Were it not for the amazing singing events I had the priviledge of participating and performing in, 2016 would have been a dark year indeed. Singing for Amma at Alexandra Palance, London and in the Basilica of St Marie-Magdalene in France were the highlights of my year.

Falling , whether it be falling down, falling ill, falling back, falling into, all the fallings, is no accident. For us who are becoming more conscious in each moment. Falling is a lesson. A lesson in deep listening, deep acknowledgement, deep awakening. An awakening to that which resides within, all the time, and yet is hidden behind the masks of our personalities. And yes we know this. Intellectually.
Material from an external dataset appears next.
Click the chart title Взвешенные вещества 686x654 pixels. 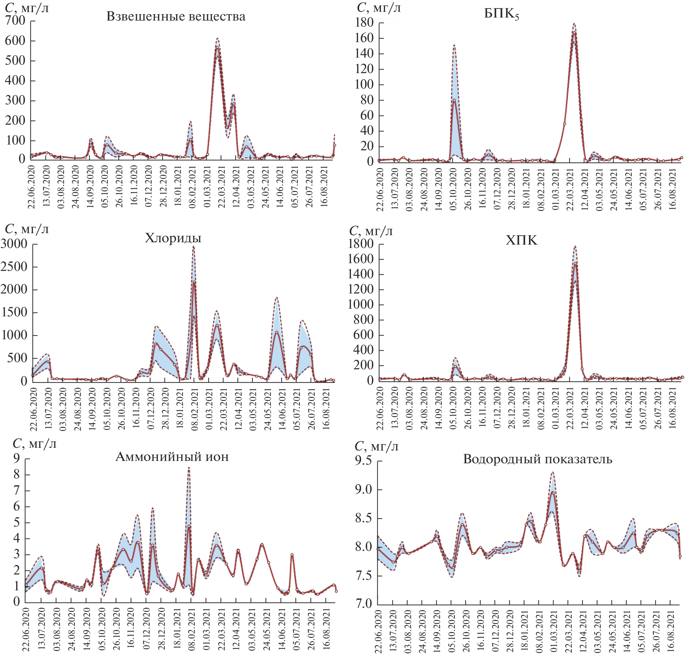pos(176,17)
Why does life not work out as I want it to? Why does my life not resemble, one iota of what was told it would be, dreamt or believed it to be?
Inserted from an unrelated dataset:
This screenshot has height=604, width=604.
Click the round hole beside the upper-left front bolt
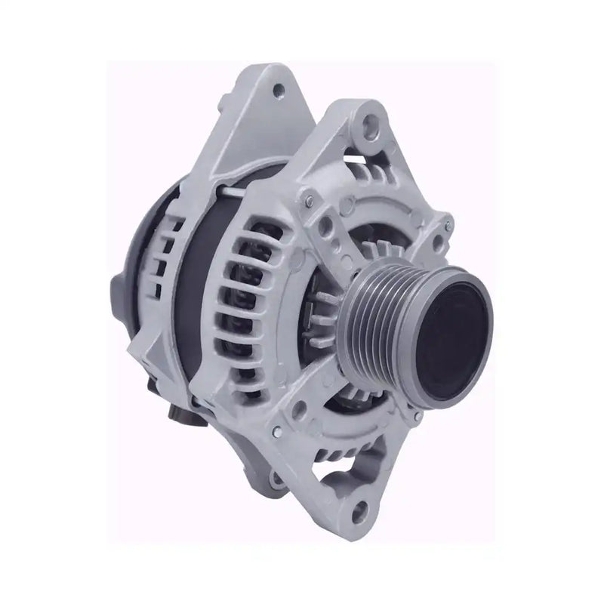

A very short, sharp and true insight came to me this week during my practice :”Life is Karma”. We act out, live out, re-peat, re-do, re-act. Until we don’t anymore. Then life becomes life itself. Just as it is. No more creation of conditions, thus no more karma. That is why it is so important we set about doing good actions, thinking good thoughts, metta for our “enemies” , speaking kind words. It is important that we learn to love and listen to ourselves deeply. So we can do so to others. This way we no longer create any more karmic attachments. By this paradigm shift, we are releasing that which binds us, thread by thread, until all is dissolved and we edge closer into the circle of re-generation, re-newal and a new way of living.

 

The falling down for me has been an awakening into seeing the karmic conditions of my life, so much so, that when looking back, I cannot see this was me living this life, that this was really my life, The falling down has been a urgent call to TRUST. A very close friend said to me “you don’t trust yourself, you don’t trust others, you don’t trust life, you don’t trust the universe/God”. So since this information and the fallings I am feeling and living the internal alchemy of moving from FEAR to LOVE, from CONTROL to TRUST, and witnessing the fruits of this deep trust.
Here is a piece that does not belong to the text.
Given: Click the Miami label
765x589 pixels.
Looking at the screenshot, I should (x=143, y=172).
In October 2016 I began work in my garden, dismantling the shed, greenhouse, clearing extensive borders, to clear the space. New fences were erected, and a major change began happening without. And so within I thus discovered. Debate ensued over what I was going to fill the new space with. A yurt, a rotunda, a garden building, a recording studio an office and art room, a summer house. My brother said “leave it alone, and the space will speak to you”. What a metaphor for my evolution my garden is. Every day I look at the space, I love what it has become. There is more work to do, like planting and landscaping. That’s all do-able. The space is still the space. It silently speaks to me and says: just because you have a space, you do not need to fill it”. So watch this space!

I send you all much love and many blessings.